Your objective: Your reply should be the following data, copied exactly.

Data for the task:
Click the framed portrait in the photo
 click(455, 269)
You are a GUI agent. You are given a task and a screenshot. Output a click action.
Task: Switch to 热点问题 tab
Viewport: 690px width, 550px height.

Task answer:
Click the framed portrait in the photo
 click(455, 269)
You are a GUI agent. You are given a task and a screenshot. Output a click action.
Task: Switch to 热点问题 tab
Viewport: 690px width, 550px height.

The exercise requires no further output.